The history of the Carnival is both recent and ancient. It was only during the second half of the 20th century that the Carnival of Venice became an event that attracted sponsors and television stations. However, the origins of the festival date back to the ancient past.

In Greek and Roman times, there were periods during which people were allowed to take liberties denied to them during the rest of the year. Protected by masks, poor people were allowed to make fun of the rich without being punished: the Romans used to say “semel in anno licet insanire” (once a year it is legitimate to go crazy), while according to an Italian proverb “a Carnevale ogni scherzo vale” (during Carnival any joke is legit). This reversal of the rules was an invaluable tool used by authorities to keep the people content. 

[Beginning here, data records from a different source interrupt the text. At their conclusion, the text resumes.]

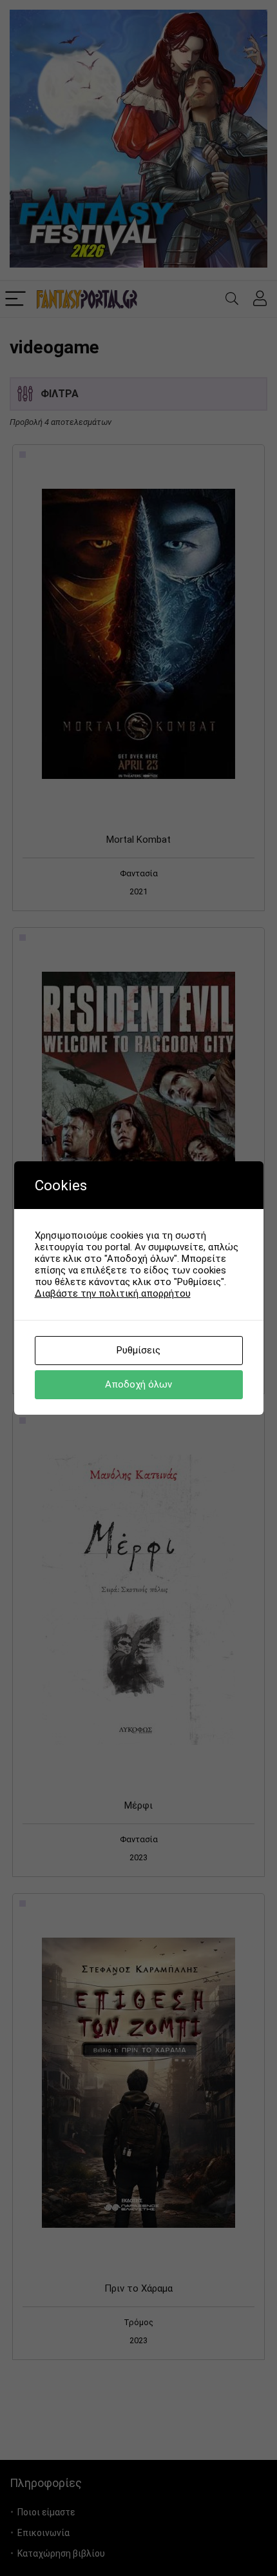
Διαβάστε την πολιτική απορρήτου (113, 1293)
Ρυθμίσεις (138, 1350)
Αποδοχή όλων (138, 1384)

Later, when Christianity took over, the festival was transformed into the last period of merrymaking prior to Lent, which is the period of repentance preceding Easter. Although dates slightly differ, the Carnival is celebrated in all Catholic countries. It has retained the original custom of wearing masks, with the addition, over time, of numerous other rituals.

The festivities were highlighted by the many symbols that marked Venice’s success as a maritime power. These symbols included the fireworks discovered by Marco Polo in China, and the many influences from the East portrayed in costumes emulating those worn by Moors, Turks and Tartars encountered during explorations around the world. The Doges used the opulence of the festivities as a symbol of their power and thus, these celebrations became even more grandiose.

Artisans adept at working leather, textiles, wood or glass used the Carnival as a proving ground to hone and demonstrate their skills: costumes and footwear, masks and stage sets became increasingly elaborate and impressive, and continue to be a triumphant part of Venice’s cultural heritage.